>> Begin Excerpted records

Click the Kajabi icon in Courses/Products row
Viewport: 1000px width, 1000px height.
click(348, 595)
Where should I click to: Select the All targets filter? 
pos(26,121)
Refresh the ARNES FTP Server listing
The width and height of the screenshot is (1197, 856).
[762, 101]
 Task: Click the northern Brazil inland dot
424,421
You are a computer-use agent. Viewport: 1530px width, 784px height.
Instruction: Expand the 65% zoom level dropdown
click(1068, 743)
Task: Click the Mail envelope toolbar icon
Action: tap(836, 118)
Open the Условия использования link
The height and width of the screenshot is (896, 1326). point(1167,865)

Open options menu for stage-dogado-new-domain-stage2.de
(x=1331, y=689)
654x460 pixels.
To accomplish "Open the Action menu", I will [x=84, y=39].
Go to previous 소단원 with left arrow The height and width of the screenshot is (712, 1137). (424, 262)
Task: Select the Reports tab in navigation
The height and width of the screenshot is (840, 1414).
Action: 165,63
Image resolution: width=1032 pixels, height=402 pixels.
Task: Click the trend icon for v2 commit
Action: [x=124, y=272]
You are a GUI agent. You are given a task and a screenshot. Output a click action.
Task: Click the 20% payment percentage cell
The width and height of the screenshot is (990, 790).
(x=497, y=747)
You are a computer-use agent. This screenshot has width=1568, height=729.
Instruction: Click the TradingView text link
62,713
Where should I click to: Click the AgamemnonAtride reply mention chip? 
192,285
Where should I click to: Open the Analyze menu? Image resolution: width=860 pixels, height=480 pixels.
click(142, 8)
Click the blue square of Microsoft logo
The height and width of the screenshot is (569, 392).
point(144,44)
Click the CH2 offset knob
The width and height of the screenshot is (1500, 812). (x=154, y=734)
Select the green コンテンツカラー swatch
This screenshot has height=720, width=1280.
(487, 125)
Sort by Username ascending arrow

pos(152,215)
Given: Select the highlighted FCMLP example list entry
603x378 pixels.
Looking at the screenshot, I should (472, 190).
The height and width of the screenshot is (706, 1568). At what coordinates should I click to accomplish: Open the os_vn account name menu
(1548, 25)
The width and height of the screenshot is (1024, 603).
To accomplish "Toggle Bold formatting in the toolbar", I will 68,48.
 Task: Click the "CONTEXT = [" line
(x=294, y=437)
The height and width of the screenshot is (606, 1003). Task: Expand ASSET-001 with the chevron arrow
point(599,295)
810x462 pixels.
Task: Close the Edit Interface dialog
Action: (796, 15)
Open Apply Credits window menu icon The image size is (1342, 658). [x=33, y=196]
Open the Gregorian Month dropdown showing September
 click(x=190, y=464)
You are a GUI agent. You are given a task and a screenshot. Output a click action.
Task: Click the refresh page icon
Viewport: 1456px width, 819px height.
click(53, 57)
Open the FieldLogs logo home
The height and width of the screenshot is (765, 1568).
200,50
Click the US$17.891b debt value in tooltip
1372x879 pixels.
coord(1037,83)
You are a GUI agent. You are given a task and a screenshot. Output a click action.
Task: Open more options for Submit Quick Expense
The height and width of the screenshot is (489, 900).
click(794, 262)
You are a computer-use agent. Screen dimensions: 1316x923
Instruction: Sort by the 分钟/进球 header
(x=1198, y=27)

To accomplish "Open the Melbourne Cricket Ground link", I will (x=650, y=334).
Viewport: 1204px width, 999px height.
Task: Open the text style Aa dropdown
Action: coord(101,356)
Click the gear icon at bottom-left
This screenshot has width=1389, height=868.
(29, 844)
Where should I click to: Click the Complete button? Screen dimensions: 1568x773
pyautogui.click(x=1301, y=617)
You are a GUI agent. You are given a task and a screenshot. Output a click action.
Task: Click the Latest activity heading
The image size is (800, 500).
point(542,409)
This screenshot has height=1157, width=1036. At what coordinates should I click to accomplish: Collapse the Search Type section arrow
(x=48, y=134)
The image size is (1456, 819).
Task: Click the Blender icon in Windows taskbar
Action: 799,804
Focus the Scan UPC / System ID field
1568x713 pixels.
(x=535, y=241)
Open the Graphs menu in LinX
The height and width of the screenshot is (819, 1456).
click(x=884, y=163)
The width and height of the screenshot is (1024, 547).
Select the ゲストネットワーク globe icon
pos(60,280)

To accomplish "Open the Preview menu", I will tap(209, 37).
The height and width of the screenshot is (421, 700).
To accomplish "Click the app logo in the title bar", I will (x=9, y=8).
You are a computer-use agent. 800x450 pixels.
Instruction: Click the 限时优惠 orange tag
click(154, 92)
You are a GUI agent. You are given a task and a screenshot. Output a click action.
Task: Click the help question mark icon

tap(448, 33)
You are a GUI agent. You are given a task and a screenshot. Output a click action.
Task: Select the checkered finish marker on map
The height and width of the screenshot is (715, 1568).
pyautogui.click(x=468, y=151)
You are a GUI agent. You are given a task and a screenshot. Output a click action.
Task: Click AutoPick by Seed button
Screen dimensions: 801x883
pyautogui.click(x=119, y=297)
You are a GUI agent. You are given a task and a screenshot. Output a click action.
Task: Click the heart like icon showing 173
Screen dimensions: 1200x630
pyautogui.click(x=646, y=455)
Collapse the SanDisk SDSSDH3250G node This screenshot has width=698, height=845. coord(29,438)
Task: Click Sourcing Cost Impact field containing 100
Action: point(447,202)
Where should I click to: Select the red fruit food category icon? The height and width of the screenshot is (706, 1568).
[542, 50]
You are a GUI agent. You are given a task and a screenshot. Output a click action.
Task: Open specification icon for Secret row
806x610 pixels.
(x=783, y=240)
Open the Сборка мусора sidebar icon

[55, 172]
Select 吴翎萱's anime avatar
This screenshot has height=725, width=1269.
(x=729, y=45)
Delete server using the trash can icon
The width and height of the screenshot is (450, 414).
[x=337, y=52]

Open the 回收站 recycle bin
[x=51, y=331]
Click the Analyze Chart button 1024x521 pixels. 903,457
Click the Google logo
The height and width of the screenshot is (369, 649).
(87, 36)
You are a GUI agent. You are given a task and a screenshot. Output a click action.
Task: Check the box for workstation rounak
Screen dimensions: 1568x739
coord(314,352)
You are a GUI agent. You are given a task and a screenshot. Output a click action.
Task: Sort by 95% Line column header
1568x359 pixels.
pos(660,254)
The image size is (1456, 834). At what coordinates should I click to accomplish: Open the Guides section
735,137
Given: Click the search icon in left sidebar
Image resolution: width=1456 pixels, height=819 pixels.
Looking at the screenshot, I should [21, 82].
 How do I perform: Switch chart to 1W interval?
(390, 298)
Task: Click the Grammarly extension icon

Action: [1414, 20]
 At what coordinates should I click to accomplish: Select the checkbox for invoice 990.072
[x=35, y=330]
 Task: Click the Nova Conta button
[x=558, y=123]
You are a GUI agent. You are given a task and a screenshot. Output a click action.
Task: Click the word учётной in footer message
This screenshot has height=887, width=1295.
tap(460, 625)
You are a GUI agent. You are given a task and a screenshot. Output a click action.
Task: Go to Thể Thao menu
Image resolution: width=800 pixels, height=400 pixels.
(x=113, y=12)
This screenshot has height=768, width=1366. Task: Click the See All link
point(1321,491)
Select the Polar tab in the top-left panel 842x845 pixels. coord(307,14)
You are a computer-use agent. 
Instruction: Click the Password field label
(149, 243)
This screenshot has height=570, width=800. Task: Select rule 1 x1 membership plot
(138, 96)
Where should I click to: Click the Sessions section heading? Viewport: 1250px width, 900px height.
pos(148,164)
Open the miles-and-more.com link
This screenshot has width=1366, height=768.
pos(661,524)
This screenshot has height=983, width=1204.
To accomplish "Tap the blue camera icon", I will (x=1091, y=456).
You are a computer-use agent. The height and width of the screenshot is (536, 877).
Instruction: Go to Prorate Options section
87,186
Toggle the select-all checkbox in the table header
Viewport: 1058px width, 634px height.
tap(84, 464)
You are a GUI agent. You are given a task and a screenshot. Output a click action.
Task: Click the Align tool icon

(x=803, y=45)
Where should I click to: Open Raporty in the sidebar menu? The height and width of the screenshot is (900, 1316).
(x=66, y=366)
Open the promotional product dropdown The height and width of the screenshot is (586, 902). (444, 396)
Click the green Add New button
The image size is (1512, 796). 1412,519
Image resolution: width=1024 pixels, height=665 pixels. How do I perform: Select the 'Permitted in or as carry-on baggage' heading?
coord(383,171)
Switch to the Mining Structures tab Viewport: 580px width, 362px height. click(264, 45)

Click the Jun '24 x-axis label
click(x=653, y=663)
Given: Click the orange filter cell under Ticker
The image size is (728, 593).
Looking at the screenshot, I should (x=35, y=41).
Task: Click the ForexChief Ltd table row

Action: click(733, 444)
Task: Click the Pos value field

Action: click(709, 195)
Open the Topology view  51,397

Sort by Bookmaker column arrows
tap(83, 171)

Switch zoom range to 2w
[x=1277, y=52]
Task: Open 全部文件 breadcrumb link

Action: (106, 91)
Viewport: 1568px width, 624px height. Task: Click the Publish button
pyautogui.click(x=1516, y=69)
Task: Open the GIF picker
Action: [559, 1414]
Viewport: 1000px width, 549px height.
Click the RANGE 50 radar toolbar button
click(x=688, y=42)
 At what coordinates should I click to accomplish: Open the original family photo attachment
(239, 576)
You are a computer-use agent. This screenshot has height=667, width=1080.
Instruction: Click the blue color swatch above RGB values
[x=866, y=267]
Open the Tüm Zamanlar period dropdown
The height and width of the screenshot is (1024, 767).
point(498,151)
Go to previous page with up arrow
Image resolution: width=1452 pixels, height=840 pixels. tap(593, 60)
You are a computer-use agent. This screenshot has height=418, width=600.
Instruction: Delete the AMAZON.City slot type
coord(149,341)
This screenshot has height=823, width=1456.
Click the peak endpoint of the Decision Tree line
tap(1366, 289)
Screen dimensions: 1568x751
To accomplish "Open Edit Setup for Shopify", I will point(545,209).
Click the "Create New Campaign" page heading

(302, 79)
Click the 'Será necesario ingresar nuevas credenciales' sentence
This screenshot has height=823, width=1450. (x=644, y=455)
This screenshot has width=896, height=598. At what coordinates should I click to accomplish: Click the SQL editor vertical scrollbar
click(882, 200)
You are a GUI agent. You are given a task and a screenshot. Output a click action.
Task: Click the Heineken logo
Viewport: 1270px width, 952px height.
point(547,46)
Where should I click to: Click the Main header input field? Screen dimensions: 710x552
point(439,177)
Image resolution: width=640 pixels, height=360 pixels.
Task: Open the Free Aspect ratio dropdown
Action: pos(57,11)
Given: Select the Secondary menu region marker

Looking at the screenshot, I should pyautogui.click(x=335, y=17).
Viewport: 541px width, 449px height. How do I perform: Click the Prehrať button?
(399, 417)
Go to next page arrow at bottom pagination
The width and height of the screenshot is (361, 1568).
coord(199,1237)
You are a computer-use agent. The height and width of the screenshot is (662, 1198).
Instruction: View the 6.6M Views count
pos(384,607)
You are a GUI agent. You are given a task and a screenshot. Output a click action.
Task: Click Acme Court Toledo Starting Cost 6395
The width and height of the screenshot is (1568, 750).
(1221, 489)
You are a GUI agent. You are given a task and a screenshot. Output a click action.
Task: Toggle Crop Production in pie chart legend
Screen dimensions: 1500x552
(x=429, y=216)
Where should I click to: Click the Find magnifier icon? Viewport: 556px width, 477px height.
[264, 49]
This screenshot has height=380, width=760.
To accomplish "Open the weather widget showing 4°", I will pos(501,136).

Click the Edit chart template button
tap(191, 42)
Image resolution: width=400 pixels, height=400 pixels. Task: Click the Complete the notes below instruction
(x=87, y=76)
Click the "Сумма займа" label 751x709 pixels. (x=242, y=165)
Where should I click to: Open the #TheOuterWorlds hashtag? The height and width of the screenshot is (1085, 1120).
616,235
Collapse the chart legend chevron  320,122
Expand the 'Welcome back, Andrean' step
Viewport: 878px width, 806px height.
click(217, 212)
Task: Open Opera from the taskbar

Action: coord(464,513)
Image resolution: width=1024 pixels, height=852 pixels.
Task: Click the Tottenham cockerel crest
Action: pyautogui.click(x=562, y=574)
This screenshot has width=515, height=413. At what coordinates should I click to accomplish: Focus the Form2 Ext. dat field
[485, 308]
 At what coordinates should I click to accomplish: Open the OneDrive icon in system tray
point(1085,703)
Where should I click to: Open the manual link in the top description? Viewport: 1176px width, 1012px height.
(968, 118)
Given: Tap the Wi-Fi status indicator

>> End Excerpted records

#### [Aim]
Reproduce the material verbatim, starting at the line that contains "Task: Click the Nova Conta button" and ending at the line that contains "The image size is (1512, 796). 1412,519".

#### [Response below]
 Task: Click the Nova Conta button
[x=558, y=123]
You are a GUI agent. You are given a task and a screenshot. Output a click action.
Task: Click the word учётной in footer message
This screenshot has height=887, width=1295.
tap(460, 625)
You are a GUI agent. You are given a task and a screenshot. Output a click action.
Task: Go to Thể Thao menu
Image resolution: width=800 pixels, height=400 pixels.
(x=113, y=12)
This screenshot has height=768, width=1366. Task: Click the See All link
point(1321,491)
Select the Polar tab in the top-left panel 842x845 pixels. coord(307,14)
You are a computer-use agent. 
Instruction: Click the Password field label
(149, 243)
This screenshot has height=570, width=800. Task: Select rule 1 x1 membership plot
(138, 96)
Where should I click to: Click the Sessions section heading? Viewport: 1250px width, 900px height.
pos(148,164)
Open the miles-and-more.com link
This screenshot has width=1366, height=768.
pos(661,524)
This screenshot has height=983, width=1204.
To accomplish "Tap the blue camera icon", I will (x=1091, y=456).
You are a computer-use agent. The height and width of the screenshot is (536, 877).
Instruction: Go to Prorate Options section
87,186
Toggle the select-all checkbox in the table header
Viewport: 1058px width, 634px height.
tap(84, 464)
You are a GUI agent. You are given a task and a screenshot. Output a click action.
Task: Click the Align tool icon

(x=803, y=45)
Where should I click to: Open Raporty in the sidebar menu? The height and width of the screenshot is (900, 1316).
(x=66, y=366)
Open the promotional product dropdown The height and width of the screenshot is (586, 902). (444, 396)
Click the green Add New button
The image size is (1512, 796). 1412,519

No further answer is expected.